= Supplied data =
— begin —
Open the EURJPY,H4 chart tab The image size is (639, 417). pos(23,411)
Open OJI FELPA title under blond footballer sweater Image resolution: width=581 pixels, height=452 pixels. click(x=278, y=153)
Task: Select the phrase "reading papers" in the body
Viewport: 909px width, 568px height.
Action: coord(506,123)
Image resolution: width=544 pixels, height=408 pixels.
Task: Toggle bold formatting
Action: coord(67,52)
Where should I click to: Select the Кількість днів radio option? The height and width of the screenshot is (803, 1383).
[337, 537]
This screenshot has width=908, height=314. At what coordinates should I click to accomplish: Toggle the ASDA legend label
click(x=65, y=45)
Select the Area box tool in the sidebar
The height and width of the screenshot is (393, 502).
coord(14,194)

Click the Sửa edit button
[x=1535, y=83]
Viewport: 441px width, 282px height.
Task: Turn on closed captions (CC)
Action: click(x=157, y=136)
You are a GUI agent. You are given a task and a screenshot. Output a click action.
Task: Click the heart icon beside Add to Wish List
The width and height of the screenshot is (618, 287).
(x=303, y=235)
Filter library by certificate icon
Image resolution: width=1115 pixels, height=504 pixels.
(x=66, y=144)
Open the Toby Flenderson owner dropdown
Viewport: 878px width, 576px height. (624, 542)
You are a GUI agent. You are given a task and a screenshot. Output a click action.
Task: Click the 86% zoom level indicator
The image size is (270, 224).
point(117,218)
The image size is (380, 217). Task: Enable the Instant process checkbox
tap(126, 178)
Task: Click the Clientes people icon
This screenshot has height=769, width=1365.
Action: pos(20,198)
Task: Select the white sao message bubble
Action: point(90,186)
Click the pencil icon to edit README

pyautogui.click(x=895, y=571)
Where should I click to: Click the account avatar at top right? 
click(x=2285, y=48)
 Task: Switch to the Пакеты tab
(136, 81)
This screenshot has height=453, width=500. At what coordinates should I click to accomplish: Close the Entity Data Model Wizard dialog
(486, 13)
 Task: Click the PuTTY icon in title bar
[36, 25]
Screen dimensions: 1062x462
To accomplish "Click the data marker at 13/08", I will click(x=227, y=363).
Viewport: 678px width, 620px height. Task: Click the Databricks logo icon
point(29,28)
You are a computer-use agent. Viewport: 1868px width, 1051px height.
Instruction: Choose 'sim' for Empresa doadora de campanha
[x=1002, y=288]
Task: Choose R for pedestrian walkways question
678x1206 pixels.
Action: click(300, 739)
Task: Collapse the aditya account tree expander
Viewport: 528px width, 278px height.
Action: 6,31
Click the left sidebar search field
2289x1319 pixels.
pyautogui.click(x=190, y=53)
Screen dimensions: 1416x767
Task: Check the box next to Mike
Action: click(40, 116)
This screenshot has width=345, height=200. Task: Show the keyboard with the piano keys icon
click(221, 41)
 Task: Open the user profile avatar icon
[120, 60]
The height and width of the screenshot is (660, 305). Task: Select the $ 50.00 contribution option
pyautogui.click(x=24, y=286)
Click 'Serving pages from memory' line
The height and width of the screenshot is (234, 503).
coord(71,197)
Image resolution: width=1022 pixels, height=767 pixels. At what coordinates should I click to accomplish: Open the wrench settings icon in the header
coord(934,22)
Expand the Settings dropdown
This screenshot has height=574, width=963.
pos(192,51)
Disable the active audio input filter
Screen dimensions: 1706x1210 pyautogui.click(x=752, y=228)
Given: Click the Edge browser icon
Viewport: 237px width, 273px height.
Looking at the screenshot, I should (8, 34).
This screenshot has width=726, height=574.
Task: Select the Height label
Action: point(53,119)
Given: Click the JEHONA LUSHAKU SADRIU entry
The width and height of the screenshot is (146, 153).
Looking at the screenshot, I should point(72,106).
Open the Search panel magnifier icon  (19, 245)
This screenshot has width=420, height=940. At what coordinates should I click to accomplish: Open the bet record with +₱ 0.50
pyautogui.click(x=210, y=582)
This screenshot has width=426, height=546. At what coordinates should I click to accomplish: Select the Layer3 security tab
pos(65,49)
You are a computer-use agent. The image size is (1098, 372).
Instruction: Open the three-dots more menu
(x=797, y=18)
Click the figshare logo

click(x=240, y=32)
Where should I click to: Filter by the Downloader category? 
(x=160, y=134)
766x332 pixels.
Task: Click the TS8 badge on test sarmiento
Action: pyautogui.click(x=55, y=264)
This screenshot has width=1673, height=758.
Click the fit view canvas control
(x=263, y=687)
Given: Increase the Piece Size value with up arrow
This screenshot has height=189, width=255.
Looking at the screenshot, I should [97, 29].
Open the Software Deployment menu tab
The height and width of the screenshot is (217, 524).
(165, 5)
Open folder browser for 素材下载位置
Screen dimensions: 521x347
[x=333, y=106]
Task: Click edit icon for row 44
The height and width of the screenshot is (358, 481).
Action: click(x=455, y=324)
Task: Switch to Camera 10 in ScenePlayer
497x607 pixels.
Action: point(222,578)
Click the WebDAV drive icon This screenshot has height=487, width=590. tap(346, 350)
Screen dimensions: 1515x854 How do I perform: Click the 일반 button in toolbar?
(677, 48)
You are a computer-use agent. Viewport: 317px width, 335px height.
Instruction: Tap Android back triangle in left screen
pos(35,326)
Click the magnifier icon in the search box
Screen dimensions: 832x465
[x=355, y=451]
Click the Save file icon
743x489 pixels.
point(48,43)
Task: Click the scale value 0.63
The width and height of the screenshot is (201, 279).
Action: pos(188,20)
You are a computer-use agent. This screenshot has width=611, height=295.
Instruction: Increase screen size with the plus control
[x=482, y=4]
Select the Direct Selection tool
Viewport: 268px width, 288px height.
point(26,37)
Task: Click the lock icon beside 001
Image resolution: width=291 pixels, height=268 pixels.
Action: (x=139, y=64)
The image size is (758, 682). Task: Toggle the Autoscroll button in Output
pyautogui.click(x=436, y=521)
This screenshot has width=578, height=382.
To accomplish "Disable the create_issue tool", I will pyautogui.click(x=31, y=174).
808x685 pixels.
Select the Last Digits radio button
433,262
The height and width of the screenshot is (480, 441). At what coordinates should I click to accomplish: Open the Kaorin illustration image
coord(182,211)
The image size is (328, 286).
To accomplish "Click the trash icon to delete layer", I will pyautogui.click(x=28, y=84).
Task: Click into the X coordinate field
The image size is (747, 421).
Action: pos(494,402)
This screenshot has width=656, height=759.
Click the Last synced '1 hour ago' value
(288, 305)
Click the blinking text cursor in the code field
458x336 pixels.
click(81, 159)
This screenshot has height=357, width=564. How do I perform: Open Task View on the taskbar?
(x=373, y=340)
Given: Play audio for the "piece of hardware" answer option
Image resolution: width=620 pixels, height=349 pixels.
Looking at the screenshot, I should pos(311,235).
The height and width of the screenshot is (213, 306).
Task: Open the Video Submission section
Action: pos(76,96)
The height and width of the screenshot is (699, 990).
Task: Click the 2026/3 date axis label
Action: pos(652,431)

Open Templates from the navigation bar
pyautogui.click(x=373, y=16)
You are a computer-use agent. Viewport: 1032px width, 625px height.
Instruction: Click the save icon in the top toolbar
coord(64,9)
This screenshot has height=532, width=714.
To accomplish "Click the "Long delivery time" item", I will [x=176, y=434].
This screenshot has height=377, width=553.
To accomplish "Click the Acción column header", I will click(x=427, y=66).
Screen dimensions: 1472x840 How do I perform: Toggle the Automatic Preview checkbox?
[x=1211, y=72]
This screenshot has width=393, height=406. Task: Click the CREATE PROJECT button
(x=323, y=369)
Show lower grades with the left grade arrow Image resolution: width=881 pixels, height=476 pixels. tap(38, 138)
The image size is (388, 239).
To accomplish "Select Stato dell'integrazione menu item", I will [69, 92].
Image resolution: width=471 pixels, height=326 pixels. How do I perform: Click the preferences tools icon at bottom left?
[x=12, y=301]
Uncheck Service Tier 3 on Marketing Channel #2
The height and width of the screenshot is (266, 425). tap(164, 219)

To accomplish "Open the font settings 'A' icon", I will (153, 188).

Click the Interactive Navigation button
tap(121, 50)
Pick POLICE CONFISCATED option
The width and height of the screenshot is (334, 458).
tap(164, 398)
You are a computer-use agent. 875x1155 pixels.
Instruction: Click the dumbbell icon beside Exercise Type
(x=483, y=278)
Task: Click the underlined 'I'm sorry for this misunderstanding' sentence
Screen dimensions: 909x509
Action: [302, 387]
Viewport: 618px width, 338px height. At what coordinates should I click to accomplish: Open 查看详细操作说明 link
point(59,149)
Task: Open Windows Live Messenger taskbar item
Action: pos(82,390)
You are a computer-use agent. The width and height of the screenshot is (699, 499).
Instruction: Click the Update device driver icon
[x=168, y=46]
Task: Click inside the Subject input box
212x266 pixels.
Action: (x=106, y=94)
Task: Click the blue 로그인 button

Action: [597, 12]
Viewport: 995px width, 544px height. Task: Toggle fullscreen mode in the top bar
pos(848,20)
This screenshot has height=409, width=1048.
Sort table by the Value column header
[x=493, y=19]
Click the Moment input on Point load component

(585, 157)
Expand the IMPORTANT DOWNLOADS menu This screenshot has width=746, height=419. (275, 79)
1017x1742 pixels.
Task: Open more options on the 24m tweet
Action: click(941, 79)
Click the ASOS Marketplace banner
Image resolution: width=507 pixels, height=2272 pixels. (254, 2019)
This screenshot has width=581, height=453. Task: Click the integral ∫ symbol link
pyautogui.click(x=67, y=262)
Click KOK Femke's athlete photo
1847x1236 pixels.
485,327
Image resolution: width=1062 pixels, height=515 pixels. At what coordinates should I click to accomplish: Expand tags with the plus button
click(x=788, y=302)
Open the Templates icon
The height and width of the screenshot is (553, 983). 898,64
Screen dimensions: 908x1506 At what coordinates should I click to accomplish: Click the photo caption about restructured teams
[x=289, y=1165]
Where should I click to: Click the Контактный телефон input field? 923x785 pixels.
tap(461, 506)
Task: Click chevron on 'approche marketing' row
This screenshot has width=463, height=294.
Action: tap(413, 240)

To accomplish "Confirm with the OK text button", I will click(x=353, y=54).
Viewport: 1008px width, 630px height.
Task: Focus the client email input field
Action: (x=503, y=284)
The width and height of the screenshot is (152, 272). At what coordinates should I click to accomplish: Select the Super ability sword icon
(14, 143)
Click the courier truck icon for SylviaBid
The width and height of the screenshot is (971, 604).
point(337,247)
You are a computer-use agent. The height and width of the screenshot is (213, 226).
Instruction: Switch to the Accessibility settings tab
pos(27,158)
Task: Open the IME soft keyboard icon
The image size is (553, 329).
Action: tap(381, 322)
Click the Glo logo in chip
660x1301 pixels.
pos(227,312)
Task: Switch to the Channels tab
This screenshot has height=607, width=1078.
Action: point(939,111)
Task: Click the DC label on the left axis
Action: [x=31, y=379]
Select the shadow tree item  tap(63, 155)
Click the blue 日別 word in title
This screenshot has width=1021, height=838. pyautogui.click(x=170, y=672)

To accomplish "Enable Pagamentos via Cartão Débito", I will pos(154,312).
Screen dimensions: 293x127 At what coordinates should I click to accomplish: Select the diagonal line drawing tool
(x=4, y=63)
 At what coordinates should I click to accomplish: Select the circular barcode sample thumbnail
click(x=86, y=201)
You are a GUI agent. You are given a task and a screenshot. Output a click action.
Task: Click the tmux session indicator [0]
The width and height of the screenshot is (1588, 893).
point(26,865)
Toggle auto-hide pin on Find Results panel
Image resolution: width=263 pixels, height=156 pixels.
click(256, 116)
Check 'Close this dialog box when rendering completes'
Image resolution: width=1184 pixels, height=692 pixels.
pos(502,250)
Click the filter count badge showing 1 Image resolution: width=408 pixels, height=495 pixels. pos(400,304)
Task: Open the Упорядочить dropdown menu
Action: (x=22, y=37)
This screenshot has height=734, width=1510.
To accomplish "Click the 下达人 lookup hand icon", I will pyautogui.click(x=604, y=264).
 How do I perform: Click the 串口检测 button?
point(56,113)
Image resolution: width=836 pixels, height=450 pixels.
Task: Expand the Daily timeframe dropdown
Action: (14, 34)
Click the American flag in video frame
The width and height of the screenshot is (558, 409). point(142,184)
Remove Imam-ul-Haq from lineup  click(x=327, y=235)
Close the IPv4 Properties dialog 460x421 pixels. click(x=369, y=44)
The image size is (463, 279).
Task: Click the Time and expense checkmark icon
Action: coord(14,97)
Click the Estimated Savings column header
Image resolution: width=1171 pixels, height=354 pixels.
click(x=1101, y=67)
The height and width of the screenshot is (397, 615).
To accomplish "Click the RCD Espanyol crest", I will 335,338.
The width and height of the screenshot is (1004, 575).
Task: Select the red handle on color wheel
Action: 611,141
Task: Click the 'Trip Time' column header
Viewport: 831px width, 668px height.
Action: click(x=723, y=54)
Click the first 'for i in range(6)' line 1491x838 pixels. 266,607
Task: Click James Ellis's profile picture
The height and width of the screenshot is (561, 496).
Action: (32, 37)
— end —
= Task statement =
Could you format the rows from the line with "Task: Click the Clientes people icon" to the line with "pyautogui.click(x=895, y=571)" as a numbered list, leaving out blank lines?

= Full solution =
1. Task: Click the Clientes people icon
2. This screenshot has height=769, width=1365.
3. Action: pos(20,198)
4. Task: Select the white sao message bubble
5. Action: point(90,186)
6. Click the pencil icon to edit README
7. pyautogui.click(x=895, y=571)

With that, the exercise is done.